Les signaux d’« altseason » repassent au vert. Cette semaine, plusieurs tableaux de bord ont convergé vers des lectures fortes, au plus haut depuis décembre. Le constat ne repose pas sur un seul thermomètre : l’Altcoin Season Index du site Blockchain Center et l’indicateur de CoinGlass pointent tous deux nettement au-dessus de leur zone neutre, pendant que l’outil de CoinMarketCap grimpe aussi, quoique plus prudemment. En filigrane, un même message : sur 90 jours, une large majorité d’altcoins surperforment Bitcoin, avec un marché qui redevient « risk-on ». La suite dépendra moins du slogan « altseason » que du carburant réel : les volumes nets, la profondeur des carnets et la continuité des flux.
Indices : ce que mesure vraiment l’Altseason
L’indice de Blockchain Center déclare une altseason lorsque au moins 75 % des 50 plus grosses capitalisations (hors stablecoins et tokens adossés) font mieux que BTC sur 90 jours. Autrement dit, il s’agit d’un baromètre de dispersion, pas d’un signal d’achat isolé. Ces approches n’anticipent pas, elles constatent un leadership des altcoins déjà en place, ce qui implique d’exiger une confirmation côté flux et liquidité avant de tirer des plans sur la comète.

Flux et capitalisation : le marché se rapproche des sommets
Le contexte de marché renforce ce tableau : la capitalisation des altcoins (mesurée hors Bitcoin, et parfois hors ETH selon les métriques) se rapproche des pics des derniers cycles. Les courbes de TradingView sur TOTAL2 (ex-BTC) et TOTAL3 (ex-BTC & ex-ETH) montrent un marché agrégé à portée des sommets 2024, avec des passages rapides en « découverte de prix » lors des accélérations. Pratique pour lire l’appétit global.
Reste l’essentiel : maintenir des entrées nettes et une microstructure saine (spreads et profondeur) pour éviter les « souffles courts » typiques de fin de jambe haussière. Dans ce contexte de métriques de marché, l’analyse devient cruciale.

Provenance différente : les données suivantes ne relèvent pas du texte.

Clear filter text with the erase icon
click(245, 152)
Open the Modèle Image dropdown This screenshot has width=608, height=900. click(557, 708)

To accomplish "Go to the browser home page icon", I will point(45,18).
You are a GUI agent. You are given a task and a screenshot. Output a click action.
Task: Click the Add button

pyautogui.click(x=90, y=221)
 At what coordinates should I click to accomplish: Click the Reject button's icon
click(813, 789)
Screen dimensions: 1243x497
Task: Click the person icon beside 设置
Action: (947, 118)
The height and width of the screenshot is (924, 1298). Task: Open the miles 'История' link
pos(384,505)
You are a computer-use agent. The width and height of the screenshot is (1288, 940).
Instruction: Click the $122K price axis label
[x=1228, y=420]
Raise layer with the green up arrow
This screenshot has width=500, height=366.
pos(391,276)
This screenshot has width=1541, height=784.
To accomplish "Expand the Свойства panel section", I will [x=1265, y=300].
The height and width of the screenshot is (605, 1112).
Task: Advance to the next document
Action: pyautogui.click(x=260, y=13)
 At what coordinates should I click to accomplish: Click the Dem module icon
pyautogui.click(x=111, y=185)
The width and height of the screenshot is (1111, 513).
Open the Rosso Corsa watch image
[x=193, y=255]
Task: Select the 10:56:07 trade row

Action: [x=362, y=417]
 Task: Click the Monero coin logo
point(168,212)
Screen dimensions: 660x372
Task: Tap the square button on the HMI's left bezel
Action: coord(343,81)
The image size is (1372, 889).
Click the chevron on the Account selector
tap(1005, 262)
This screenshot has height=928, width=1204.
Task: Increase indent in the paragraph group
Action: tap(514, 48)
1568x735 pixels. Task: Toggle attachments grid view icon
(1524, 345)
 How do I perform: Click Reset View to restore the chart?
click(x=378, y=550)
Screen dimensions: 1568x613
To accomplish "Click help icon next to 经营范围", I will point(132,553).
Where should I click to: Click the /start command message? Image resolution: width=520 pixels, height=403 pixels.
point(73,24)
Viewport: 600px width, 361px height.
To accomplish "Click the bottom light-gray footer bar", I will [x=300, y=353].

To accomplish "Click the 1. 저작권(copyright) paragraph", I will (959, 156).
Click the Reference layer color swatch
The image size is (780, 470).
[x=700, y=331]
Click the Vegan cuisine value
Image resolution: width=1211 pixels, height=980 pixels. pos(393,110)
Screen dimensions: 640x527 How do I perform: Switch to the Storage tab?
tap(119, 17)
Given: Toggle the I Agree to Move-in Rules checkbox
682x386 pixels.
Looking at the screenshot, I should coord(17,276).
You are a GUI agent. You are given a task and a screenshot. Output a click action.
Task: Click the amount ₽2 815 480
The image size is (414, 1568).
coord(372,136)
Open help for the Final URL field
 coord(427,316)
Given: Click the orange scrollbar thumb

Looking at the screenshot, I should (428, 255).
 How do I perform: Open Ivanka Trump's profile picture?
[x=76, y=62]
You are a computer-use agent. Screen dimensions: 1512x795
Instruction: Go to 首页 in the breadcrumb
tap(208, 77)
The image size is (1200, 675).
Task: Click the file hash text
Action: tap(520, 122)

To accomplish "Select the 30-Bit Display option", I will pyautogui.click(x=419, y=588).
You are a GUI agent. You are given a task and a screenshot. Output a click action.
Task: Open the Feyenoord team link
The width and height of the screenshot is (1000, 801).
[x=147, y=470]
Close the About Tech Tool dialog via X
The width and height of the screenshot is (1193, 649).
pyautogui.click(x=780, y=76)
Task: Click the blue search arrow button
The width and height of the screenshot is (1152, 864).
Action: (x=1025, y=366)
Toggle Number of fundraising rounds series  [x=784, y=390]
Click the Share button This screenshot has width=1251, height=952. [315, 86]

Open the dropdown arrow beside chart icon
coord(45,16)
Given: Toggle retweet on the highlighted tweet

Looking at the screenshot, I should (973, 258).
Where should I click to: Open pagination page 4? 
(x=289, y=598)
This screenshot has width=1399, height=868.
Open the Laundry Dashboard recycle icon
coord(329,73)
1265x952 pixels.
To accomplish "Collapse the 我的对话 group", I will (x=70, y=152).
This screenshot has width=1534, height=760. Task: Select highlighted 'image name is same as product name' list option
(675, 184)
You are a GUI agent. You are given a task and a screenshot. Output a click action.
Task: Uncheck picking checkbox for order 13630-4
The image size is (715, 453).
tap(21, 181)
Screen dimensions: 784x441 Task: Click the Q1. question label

Ce que regardent les traders : risk-on, mais conditionnel
Côté sentiment, plusieurs commentateurs soulignent que la rotation s’élargit (des grosses capitalisations vers des tokens moins capitalisés) à mesure que les indices d’altseason progressent. L’idée est simple : tant que la domination de BTC s’effrite et que les entrées sur produits listés (ou sur les principaux CEX) restent positives, le terrain reste favorable aux extensions haussières. Mais la prudence revient vite lorsque les flux s’épuisent : un indice élevé sans relais de volumes finit souvent en range ou en essoufflement.
Les traders s’attachent donc à trois confirmations tangibles : des clôtures au-dessus de résistances visibles sur les agrégats (TOTAL2/TOTAL3), des volumes en progression sur cassure et retest, et l’absence de divergences prolongées sur les oscillateurs clefs. Cette dynamique s’inscrit dans la lignée des récentes observations sur le retour des altcoins analysées par les experts du secteur.
Les pièges classiques d’une « altseason »
Une lecture purement binaire (« au-dessus de 75 = parabolique ») a ses limites. D’abord, l’indice capture la performance relative, pas la robustesse des flux. Un marché peut afficher 76/100 tout en manquant de profondeur, ce qui amplifie les mèches et fragilise les breakouts. Ensuite, la dispersion interne importe : un panier d’altcoins peut surperformer grâce à quelques locomotives alors que la médiane reste molle. Enfin, la liquidité en sortie compte autant que l’entrée : si les carnets se vident à la première secousse, la rotation tourne court.
En pratique, les desks surveillent donc les agrégats (TOTAL2/TOTAL3), les indices d’altseason et les flux de manière conjointe. Quand les trois s’alignent, la probabilité d’une jambe haussière durable augmente ; quand l’un des trois décroche, la consolidation reprend la main.